# CONSIGNE:
Répondez aux questions suivantes d'après l'extrait sur l'accession à la propriété.
1. Quelle recette fiscale le recul de l'accession à la propriété dans l'ancien fait-il perdre aux collectivités locales ?
2. Quels ménages sont cités pour leurs difficultés d'accès à un logement ?
3. Combien de propositions sont mentionnées pour redynamiser l'accession à la propriété ?

En outre, lorsque ces difficultés ont résulté d’une baisse sensible de la construction de maisons individuelles ou d’appartements commercialisés par des promoteurs, ce sont les déséquilibres macroéconomiques habituels qui se sont renforcés : le dérèglement des mécanismes de formation des prix et des loyers, les tendances à l’éviction des ménages modestes (voire moyens) des espaces urbains centraux, les difficultés d’accès à un logement des jeunes ménages, le maintien en service d’un parc énergivore dont le coût global est pourtant connu et démesuré, le blocage des créations d’emplois, la destruction d’un appareil de production, les faillites d’entreprises de toutes tailles et les destructions d’emplois.
De plus, le recul de l’accession à la propriété dans l’ancien prive les collectivités locales d’une recette fiscale essentielle à leur équilibre financier, les droits de mutation à titre onéreux.
Pouvez-vous nous présenter rapidement les 17 propositions que vous avez retenues pour redynamiser l’accession à la propriété ?

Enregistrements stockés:
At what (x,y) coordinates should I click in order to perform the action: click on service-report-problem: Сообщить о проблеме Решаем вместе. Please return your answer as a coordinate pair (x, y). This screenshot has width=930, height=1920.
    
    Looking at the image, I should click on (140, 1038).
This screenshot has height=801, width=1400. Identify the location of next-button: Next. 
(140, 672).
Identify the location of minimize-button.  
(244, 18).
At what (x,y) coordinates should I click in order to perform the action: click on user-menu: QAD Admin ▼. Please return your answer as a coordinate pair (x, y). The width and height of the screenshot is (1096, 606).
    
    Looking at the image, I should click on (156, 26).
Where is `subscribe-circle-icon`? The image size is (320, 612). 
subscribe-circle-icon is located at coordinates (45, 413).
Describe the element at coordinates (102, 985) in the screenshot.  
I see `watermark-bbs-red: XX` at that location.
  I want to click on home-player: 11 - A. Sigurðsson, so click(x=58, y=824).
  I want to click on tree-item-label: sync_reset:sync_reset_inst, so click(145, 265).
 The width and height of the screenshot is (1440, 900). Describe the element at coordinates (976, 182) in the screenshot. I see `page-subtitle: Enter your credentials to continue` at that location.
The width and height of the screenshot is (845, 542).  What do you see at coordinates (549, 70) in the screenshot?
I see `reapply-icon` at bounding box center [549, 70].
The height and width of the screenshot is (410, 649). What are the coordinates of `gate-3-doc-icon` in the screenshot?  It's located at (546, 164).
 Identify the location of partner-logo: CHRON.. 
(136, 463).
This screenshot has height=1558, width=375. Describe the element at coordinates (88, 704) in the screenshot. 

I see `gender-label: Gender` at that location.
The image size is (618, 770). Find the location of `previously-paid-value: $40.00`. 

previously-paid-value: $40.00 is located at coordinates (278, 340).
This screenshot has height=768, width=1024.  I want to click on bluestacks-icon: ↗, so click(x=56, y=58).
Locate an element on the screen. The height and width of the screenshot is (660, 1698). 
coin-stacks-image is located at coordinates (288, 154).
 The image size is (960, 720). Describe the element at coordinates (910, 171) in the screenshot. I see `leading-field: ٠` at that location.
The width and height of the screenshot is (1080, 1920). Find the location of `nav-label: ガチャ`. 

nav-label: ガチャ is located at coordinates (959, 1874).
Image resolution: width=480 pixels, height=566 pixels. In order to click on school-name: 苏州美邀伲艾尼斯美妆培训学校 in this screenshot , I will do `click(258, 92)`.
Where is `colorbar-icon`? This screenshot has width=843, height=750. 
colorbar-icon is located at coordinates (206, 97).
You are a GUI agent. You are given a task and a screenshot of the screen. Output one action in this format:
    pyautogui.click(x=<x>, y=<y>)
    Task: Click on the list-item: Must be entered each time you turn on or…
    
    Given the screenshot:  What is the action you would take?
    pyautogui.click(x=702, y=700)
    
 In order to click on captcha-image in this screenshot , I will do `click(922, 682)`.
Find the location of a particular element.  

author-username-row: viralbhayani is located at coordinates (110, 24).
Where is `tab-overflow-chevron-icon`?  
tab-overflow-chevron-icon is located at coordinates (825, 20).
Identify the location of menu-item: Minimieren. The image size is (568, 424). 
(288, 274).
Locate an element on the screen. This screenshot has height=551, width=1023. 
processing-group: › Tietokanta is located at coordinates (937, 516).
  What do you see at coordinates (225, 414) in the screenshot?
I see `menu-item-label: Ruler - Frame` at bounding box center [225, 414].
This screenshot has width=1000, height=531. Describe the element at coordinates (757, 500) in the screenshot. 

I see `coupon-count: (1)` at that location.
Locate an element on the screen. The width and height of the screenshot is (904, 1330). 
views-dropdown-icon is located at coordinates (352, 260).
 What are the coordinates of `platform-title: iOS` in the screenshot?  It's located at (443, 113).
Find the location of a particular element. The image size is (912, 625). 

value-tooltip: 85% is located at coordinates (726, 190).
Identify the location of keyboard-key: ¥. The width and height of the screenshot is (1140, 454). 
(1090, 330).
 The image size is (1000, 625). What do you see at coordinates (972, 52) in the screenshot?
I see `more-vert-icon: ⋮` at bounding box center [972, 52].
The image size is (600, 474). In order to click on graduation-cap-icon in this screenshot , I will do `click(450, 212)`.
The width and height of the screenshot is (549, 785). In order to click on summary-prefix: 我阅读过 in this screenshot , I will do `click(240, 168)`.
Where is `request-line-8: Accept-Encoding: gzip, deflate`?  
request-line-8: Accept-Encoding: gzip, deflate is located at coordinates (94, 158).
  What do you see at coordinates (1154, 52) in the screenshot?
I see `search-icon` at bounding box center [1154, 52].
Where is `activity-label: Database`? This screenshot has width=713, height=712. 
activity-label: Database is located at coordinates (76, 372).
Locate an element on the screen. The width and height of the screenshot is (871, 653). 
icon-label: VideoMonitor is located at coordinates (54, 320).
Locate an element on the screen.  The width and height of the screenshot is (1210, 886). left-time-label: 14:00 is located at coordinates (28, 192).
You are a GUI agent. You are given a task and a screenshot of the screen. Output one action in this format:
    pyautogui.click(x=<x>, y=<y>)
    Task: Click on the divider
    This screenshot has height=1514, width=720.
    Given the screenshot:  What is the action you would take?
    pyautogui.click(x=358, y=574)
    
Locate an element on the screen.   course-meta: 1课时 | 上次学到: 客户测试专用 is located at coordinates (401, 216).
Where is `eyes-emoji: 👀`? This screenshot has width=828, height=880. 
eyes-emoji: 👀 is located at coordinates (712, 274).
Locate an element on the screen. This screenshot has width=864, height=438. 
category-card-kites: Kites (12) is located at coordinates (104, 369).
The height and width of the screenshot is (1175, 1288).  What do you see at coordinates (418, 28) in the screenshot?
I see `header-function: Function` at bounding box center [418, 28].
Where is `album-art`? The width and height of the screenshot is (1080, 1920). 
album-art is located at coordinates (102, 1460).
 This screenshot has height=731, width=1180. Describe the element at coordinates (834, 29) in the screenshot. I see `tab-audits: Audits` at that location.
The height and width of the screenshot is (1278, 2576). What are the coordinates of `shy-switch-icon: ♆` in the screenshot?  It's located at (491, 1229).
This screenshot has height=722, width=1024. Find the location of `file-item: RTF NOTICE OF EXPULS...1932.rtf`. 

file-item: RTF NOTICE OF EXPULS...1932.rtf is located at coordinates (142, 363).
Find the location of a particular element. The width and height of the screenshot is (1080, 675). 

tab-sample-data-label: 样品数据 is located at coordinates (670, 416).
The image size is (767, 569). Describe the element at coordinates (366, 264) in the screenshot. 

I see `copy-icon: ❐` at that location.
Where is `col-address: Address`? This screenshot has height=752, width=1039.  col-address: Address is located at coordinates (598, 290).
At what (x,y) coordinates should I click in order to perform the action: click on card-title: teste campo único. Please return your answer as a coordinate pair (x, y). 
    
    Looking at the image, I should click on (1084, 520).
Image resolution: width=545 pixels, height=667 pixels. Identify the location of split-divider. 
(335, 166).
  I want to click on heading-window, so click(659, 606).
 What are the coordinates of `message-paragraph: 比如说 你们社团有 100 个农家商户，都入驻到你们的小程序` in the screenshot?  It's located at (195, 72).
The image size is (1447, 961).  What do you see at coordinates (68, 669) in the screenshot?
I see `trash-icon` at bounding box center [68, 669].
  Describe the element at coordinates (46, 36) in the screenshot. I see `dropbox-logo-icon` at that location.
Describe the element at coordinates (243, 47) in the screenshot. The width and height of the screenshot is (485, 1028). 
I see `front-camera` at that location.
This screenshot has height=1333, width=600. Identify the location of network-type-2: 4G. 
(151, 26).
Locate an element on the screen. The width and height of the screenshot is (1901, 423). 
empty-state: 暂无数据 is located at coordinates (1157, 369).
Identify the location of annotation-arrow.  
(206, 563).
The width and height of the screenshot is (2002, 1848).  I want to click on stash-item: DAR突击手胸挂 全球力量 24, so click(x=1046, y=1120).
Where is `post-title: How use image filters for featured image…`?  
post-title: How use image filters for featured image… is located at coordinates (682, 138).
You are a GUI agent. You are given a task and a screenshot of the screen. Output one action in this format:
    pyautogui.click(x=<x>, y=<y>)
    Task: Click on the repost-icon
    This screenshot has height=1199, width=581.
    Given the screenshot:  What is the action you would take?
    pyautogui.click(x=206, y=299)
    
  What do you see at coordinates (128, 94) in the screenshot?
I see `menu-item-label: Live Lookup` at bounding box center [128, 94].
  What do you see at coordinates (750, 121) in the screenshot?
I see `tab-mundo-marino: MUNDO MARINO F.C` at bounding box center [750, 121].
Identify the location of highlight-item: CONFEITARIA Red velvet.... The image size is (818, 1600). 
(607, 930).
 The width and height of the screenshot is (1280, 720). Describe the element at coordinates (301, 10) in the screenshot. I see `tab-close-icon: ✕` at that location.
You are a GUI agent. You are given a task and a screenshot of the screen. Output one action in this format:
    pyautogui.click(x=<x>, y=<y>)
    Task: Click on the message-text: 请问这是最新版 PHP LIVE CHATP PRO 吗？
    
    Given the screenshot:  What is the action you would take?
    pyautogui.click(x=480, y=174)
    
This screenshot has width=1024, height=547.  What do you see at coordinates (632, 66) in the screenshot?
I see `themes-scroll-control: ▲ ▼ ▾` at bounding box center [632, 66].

# RÉPONSE CI-DESSOUS:
1. Les droits de mutation à titre onéreux.
2. Les jeunes ménages.
3. 17 propositions.